A drag aconselha também quem ainda está com dificuldades de entender e se aceitar: "Costumo dizer que o que me fez embarcar de cabeça nisso foi o propósito pessoal. Ser drag mudou minha vida, o jeito como eu me percebia, como eu me olhava.Seja sincero com você mesmo. A drag não é uma montação só é a extensão de quem eu sou", poderosa, né?

Pop vs. RnB

Além do rap, Gloria também investe muito no rythm and blues, que dá o tom para seu projeto nas redes sociais, Mash Sessions, onde ela solta a voz unindo uma música internacional e uma nacional do gênero mais lento. Mas é difícil decidir qual o seu favorito: "Me sinto em casa com os dois, sem um ou o outro não estaria completa", avisa.

Mas o foco no pop é nítido para a cantora: "Estou aprendendo muito o que é compor um pop de peso. É uma loucura pois o que era uma brincadeira de adolescência, virou algo muito sério para mim, uma coisa que eu estudo. Então exploro tudo o que eu posso o tempo todo."

"Então eu diria que no momento o pop está me pegando muito mais.
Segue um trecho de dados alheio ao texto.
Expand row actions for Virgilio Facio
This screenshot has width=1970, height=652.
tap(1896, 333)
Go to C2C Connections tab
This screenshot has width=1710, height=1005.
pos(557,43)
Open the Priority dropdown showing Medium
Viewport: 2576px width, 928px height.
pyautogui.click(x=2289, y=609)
Coisas como Yoyo são momento sem que sinto que estou escrevendo a história do meu país. O universo dos videoclipes está voltando a tona graças às Drag Queens", afirma. E continua: " Elas trouxeram pro debate a elevação dos vídeo clipes".

Dublagem

Antes mesmo de ser Gloria Groove, Daniel Garcia já era dublador e tinha uma carreira consolidada em seu nome. Assim oportunidade de dar voz ao Aladdin na versão live do filme foi gratificante: " Tudo aconteceu já numa fase onde era muito mais conhecido na música como Gloria do que em dublagem, deu a impressão de que fui convidado, mas na verdade passei em dois testes e por isso ganhei o papel", conta.

O processo, segundo Gloria, foi maravilhoso: "Como já conhecia todas as pessoas com quem iria trabalhar, estava me sentindo em casa. Além disso, era inevitável a sensação de nostalgia misturada com extrema responsabilidade de estar revivendo músicas e diálogos de algo tão icônico. Estou muito apaixonado pelo resultado. Assisti três vezes no cinema e já quero de novo!", finaliza.

Sobre o sonho de um próximo personagem a cantora já avisa: "Gostaria de um dia dublar a minha própria voz em português, para um conteúdo que produzi originalmente em inglês. Imagina só que loucura?"